The main idea from Piketty’s bestseller, Capital, is that inequality has been rising since the 19th century because yields on wealth are higher than those on income.  This trend was only interrupted by the 2 world wars.  Piketty’s thesis rests on historical data from the US and Europe.  This theme issue looks whether the conclusions are valid for developing countries as well.

Has the strong economic growth in developing countries since 2000 resulted in falling levels of inequality?  And what has been the effect on poverty?  The main findings from the article of Ravallion:

Science 2014 May 344(6186) 851-5, Fig. 1

Science 2014 May 344(6186) 851-5, Fig. 4







Inequality has fallen between 1981 and 2010.  However, the period between 2005 and 2010 shows an increase.  The variance over time is mainly attributable to inequality between countries.  Again, most recent data indicate that the component between countries has fallen, whereas the component within countries has risen.

  • Economic growth has lead to increasing inequality between countries, but to falling inequality within countries (although the latter trend has weakened in recent years).
  • The effect of economic growth on poverty depends on the initial level of inequality.  The higher that level, the lower the share of economic growth that flows to the poor and the lower the poverty reduction resulting from that growth.
  • Even if inequality has not been rising overall, there are still worries about high levels on inequality in developing countries:
    • capital tends to have diminishing returns, implying it’s more ‘useful’ when more equally spread;
    • high inequality means that many poor, talented people cannot reach their full potential;
    • high inequality tends to erode democracy, as a small group of people may hijack the democratic process and turn ‘inclusive institutions’ into ‘extractive ones’ (see Acemoglu’s and Anderson’s work);
    • low inequality and a strong middle class tend to create a more diversified and robust economy, as a result of a stronger focus on consumption goods and support for pro-growth policies.
  • Three cautionary remarks on the data:
    • The data, using the Gini or related MLD indicators, represent relative inequality.

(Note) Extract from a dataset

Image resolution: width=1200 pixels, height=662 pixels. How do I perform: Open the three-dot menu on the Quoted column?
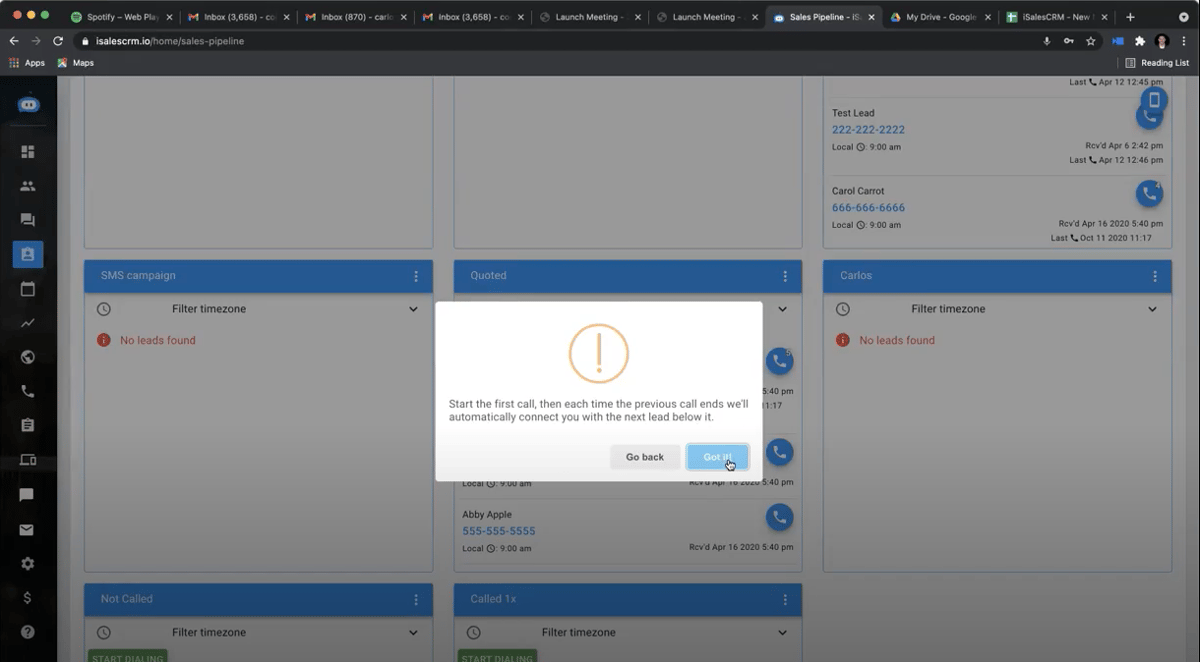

This means that inequality is the same whether incomes are 1$ and 2$ or 1000$ and 2000$.  This implies that even with constant relative inequality, the absolute differences in income and wealth can grow much larger.
    • Data on inequality in developing countries are notoriously unreliable.  The main data sources are the national accounts (household consumption item) and household surveys.  In the latter, the rich either don’t participate or tend to under-report their income and wealth.
    • Developing countries are a mixed bag.  Countries with rising inequality from a low base (India, China), countries with rising inequalities from a high base (South Africa, with Gini = 0.7!!!) and countries with decreasing inequality (most countries in Latin America).
  • Falling inequality is not something which happens ‘automatically’ as countries grow rich, as was postulated by Simon Kuznets.  It’s the result of pro-equity policies, such as investments in health and education (Bolsa Familia in Brazil) and job creation.